**Your goal**
Retrieve all lines below that have the string "computer".
== Provided entries
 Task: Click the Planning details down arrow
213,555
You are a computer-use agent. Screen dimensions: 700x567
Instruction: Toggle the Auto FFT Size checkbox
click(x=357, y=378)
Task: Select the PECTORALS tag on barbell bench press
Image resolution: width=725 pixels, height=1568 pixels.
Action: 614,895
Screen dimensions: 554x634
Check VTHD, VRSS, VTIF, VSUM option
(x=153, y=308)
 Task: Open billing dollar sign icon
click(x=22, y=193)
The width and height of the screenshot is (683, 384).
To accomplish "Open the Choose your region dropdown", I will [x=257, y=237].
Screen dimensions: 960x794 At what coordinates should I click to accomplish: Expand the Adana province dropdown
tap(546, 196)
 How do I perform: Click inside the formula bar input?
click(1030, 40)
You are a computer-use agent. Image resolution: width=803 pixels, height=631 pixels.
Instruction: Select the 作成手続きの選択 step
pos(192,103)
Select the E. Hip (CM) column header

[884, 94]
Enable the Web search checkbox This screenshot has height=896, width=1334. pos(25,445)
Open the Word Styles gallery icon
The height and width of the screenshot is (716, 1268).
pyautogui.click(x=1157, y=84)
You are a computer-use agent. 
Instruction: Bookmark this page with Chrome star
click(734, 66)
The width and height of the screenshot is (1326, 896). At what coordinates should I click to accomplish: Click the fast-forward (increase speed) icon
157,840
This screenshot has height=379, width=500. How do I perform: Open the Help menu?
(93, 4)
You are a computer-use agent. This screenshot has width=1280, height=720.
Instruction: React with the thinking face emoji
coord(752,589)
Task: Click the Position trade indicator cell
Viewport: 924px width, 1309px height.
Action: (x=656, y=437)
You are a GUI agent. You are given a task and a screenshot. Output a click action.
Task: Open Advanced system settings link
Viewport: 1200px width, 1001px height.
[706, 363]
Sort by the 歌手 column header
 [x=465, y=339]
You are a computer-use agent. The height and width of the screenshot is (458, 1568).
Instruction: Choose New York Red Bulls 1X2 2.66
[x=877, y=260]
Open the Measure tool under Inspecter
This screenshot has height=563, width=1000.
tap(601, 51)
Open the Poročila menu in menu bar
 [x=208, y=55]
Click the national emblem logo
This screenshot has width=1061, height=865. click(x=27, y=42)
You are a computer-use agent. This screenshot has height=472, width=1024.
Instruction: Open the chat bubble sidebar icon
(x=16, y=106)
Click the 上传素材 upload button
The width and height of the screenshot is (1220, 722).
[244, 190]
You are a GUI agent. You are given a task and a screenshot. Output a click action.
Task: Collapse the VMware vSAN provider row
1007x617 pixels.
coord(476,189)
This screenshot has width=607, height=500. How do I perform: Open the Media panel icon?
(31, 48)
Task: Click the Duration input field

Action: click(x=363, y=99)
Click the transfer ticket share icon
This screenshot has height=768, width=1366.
====
**Solution for this problem**
You are a computer-use agent. Screen dimensions: 700x567
You are a computer-use agent. Image resolution: width=803 pixels, height=631 pixels.
You are a computer-use agent. 
You are a computer-use agent. This screenshot has width=1280, height=720.
You are a computer-use agent. The height and width of the screenshot is (458, 1568).
You are a computer-use agent. This screenshot has height=472, width=1024.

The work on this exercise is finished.